Pixel coordinate grounding data

§ §

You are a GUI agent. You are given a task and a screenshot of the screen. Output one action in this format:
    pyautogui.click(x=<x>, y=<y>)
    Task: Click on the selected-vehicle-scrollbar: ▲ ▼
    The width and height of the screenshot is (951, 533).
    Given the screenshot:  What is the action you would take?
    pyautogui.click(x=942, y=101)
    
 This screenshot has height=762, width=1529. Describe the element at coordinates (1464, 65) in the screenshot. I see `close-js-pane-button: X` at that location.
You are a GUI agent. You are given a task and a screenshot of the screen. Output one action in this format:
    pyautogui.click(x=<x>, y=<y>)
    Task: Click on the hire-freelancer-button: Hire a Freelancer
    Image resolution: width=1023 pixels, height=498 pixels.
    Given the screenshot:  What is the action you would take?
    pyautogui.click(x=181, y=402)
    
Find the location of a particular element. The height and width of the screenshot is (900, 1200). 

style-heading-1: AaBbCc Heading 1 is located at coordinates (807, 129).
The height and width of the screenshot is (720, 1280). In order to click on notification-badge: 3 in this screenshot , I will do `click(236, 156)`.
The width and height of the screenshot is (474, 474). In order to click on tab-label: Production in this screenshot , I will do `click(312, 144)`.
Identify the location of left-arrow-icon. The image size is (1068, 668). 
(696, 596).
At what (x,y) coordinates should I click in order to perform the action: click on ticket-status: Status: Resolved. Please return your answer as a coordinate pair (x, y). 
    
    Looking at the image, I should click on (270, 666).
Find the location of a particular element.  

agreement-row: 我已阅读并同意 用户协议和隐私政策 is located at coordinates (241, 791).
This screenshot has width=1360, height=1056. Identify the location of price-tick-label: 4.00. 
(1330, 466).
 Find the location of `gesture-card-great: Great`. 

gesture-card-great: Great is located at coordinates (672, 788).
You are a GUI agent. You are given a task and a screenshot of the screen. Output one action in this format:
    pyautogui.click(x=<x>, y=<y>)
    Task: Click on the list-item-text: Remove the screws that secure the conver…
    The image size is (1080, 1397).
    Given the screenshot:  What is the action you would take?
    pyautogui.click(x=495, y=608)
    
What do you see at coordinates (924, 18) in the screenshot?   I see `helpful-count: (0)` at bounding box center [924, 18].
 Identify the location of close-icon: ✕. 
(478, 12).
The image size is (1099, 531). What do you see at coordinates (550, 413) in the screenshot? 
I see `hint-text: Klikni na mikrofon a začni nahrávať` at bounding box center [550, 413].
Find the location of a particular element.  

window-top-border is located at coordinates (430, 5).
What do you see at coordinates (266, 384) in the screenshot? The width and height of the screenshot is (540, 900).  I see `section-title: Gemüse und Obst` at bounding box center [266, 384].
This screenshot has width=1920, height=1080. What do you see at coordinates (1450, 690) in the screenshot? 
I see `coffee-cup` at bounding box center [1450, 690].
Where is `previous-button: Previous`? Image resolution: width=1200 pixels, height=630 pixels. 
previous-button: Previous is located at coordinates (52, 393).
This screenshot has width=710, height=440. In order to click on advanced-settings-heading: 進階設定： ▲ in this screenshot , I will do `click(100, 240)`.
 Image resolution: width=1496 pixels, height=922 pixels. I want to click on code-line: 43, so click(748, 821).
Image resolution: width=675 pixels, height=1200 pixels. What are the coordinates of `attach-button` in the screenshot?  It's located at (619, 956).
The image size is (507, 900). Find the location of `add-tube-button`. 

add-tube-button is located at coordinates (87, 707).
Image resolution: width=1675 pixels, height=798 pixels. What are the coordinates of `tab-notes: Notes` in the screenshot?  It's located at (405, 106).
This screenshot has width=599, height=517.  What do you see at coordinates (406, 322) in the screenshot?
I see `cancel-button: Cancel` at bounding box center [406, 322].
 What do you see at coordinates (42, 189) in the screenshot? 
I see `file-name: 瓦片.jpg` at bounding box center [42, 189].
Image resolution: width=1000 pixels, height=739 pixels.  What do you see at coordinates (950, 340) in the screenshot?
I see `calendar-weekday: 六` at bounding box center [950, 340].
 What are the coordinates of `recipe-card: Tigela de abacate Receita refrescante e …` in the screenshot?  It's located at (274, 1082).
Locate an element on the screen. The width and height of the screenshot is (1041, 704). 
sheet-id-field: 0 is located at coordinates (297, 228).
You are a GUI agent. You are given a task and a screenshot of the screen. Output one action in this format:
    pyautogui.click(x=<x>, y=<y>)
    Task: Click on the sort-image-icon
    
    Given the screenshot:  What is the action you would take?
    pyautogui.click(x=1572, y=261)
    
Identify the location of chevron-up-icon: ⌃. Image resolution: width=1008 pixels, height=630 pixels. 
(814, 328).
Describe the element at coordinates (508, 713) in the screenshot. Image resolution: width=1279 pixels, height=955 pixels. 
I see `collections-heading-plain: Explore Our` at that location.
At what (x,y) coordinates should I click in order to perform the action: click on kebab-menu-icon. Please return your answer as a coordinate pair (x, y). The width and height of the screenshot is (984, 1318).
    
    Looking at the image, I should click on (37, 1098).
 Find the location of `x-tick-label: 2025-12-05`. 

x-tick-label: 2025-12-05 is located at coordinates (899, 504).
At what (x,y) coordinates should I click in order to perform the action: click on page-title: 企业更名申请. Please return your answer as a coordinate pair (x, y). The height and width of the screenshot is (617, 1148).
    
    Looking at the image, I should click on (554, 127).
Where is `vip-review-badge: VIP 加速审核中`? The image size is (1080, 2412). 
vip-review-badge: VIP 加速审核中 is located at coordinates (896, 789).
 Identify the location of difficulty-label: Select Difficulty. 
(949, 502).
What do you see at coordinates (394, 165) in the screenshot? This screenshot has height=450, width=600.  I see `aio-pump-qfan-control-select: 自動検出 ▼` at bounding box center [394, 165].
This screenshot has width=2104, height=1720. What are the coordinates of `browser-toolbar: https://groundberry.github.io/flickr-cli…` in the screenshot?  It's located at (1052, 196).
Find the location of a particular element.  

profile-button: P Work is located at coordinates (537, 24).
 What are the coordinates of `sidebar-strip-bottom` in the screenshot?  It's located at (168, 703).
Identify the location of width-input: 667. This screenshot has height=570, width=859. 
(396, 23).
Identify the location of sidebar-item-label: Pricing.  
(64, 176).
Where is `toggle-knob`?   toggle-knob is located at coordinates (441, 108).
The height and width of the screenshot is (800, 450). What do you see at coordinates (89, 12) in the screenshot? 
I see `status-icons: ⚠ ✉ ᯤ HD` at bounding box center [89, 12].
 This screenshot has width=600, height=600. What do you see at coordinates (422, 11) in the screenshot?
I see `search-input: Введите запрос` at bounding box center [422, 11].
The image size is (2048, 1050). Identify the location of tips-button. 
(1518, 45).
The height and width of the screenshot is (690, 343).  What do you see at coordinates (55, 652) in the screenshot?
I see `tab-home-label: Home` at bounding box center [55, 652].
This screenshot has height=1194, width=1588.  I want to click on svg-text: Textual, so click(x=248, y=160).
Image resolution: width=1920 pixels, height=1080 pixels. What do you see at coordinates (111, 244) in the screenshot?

§ §

Reproduce all of the entries above word for word, keeping every line unchanged.

You are a GUI agent. You are given a task and a screenshot of the screen. Output one action in this format:
    pyautogui.click(x=<x>, y=<y>)
    Task: Click on the selected-vehicle-scrollbar: ▲ ▼
    The width and height of the screenshot is (951, 533).
    Given the screenshot:  What is the action you would take?
    pyautogui.click(x=942, y=101)
    
 This screenshot has height=762, width=1529. Describe the element at coordinates (1464, 65) in the screenshot. I see `close-js-pane-button: X` at that location.
You are a GUI agent. You are given a task and a screenshot of the screen. Output one action in this format:
    pyautogui.click(x=<x>, y=<y>)
    Task: Click on the hire-freelancer-button: Hire a Freelancer
    Image resolution: width=1023 pixels, height=498 pixels.
    Given the screenshot:  What is the action you would take?
    pyautogui.click(x=181, y=402)
    
Find the location of a particular element. The height and width of the screenshot is (900, 1200). 

style-heading-1: AaBbCc Heading 1 is located at coordinates (807, 129).
The height and width of the screenshot is (720, 1280). In order to click on notification-badge: 3 in this screenshot , I will do `click(236, 156)`.
The width and height of the screenshot is (474, 474). In order to click on tab-label: Production in this screenshot , I will do `click(312, 144)`.
Identify the location of left-arrow-icon. The image size is (1068, 668). 
(696, 596).
At what (x,y) coordinates should I click in order to perform the action: click on ticket-status: Status: Resolved. Please return your answer as a coordinate pair (x, y). 
    
    Looking at the image, I should click on (270, 666).
Find the location of a particular element.  

agreement-row: 我已阅读并同意 用户协议和隐私政策 is located at coordinates (241, 791).
This screenshot has width=1360, height=1056. Identify the location of price-tick-label: 4.00. 
(1330, 466).
 Find the location of `gesture-card-great: Great`. 

gesture-card-great: Great is located at coordinates (672, 788).
You are a GUI agent. You are given a task and a screenshot of the screen. Output one action in this format:
    pyautogui.click(x=<x>, y=<y>)
    Task: Click on the list-item-text: Remove the screws that secure the conver…
    The image size is (1080, 1397).
    Given the screenshot:  What is the action you would take?
    pyautogui.click(x=495, y=608)
    
What do you see at coordinates (924, 18) in the screenshot?   I see `helpful-count: (0)` at bounding box center [924, 18].
 Identify the location of close-icon: ✕. 
(478, 12).
The image size is (1099, 531). What do you see at coordinates (550, 413) in the screenshot? 
I see `hint-text: Klikni na mikrofon a začni nahrávať` at bounding box center [550, 413].
Find the location of a particular element.  

window-top-border is located at coordinates (430, 5).
What do you see at coordinates (266, 384) in the screenshot? The width and height of the screenshot is (540, 900).  I see `section-title: Gemüse und Obst` at bounding box center [266, 384].
This screenshot has width=1920, height=1080. What do you see at coordinates (1450, 690) in the screenshot? 
I see `coffee-cup` at bounding box center [1450, 690].
Where is `previous-button: Previous`? Image resolution: width=1200 pixels, height=630 pixels. 
previous-button: Previous is located at coordinates (52, 393).
This screenshot has width=710, height=440. In order to click on advanced-settings-heading: 進階設定： ▲ in this screenshot , I will do `click(100, 240)`.
 Image resolution: width=1496 pixels, height=922 pixels. I want to click on code-line: 43, so click(748, 821).
Image resolution: width=675 pixels, height=1200 pixels. What are the coordinates of `attach-button` in the screenshot?  It's located at (619, 956).
The image size is (507, 900). Find the location of `add-tube-button`. 

add-tube-button is located at coordinates (87, 707).
Image resolution: width=1675 pixels, height=798 pixels. What are the coordinates of `tab-notes: Notes` in the screenshot?  It's located at (405, 106).
This screenshot has width=599, height=517.  What do you see at coordinates (406, 322) in the screenshot?
I see `cancel-button: Cancel` at bounding box center [406, 322].
 What do you see at coordinates (42, 189) in the screenshot? 
I see `file-name: 瓦片.jpg` at bounding box center [42, 189].
Image resolution: width=1000 pixels, height=739 pixels.  What do you see at coordinates (950, 340) in the screenshot?
I see `calendar-weekday: 六` at bounding box center [950, 340].
 What are the coordinates of `recipe-card: Tigela de abacate Receita refrescante e …` in the screenshot?  It's located at (274, 1082).
Locate an element on the screen. The width and height of the screenshot is (1041, 704). 
sheet-id-field: 0 is located at coordinates (297, 228).
You are a GUI agent. You are given a task and a screenshot of the screen. Output one action in this format:
    pyautogui.click(x=<x>, y=<y>)
    Task: Click on the sort-image-icon
    
    Given the screenshot:  What is the action you would take?
    pyautogui.click(x=1572, y=261)
    
Identify the location of chevron-up-icon: ⌃. Image resolution: width=1008 pixels, height=630 pixels. 
(814, 328).
Describe the element at coordinates (508, 713) in the screenshot. Image resolution: width=1279 pixels, height=955 pixels. 
I see `collections-heading-plain: Explore Our` at that location.
At what (x,y) coordinates should I click in order to perform the action: click on kebab-menu-icon. Please return your answer as a coordinate pair (x, y). The width and height of the screenshot is (984, 1318).
    
    Looking at the image, I should click on (37, 1098).
 Find the location of `x-tick-label: 2025-12-05`. 

x-tick-label: 2025-12-05 is located at coordinates (899, 504).
At what (x,y) coordinates should I click in order to perform the action: click on page-title: 企业更名申请. Please return your answer as a coordinate pair (x, y). The height and width of the screenshot is (617, 1148).
    
    Looking at the image, I should click on (554, 127).
Where is `vip-review-badge: VIP 加速审核中`? The image size is (1080, 2412). 
vip-review-badge: VIP 加速审核中 is located at coordinates (896, 789).
 Identify the location of difficulty-label: Select Difficulty. 
(949, 502).
What do you see at coordinates (394, 165) in the screenshot? This screenshot has height=450, width=600.  I see `aio-pump-qfan-control-select: 自動検出 ▼` at bounding box center [394, 165].
This screenshot has width=2104, height=1720. What are the coordinates of `browser-toolbar: https://groundberry.github.io/flickr-cli…` in the screenshot?  It's located at (1052, 196).
Find the location of a particular element.  

profile-button: P Work is located at coordinates (537, 24).
 What are the coordinates of `sidebar-strip-bottom` in the screenshot?  It's located at (168, 703).
Identify the location of width-input: 667. This screenshot has height=570, width=859. 
(396, 23).
Identify the location of sidebar-item-label: Pricing.  
(64, 176).
Where is `toggle-knob`?   toggle-knob is located at coordinates (441, 108).
The height and width of the screenshot is (800, 450). What do you see at coordinates (89, 12) in the screenshot? 
I see `status-icons: ⚠ ✉ ᯤ HD` at bounding box center [89, 12].
 This screenshot has width=600, height=600. What do you see at coordinates (422, 11) in the screenshot?
I see `search-input: Введите запрос` at bounding box center [422, 11].
The image size is (2048, 1050). Identify the location of tips-button. 
(1518, 45).
The height and width of the screenshot is (690, 343).  What do you see at coordinates (55, 652) in the screenshot?
I see `tab-home-label: Home` at bounding box center [55, 652].
This screenshot has height=1194, width=1588.  I want to click on svg-text: Textual, so click(x=248, y=160).
Image resolution: width=1920 pixels, height=1080 pixels. What do you see at coordinates (111, 244) in the screenshot?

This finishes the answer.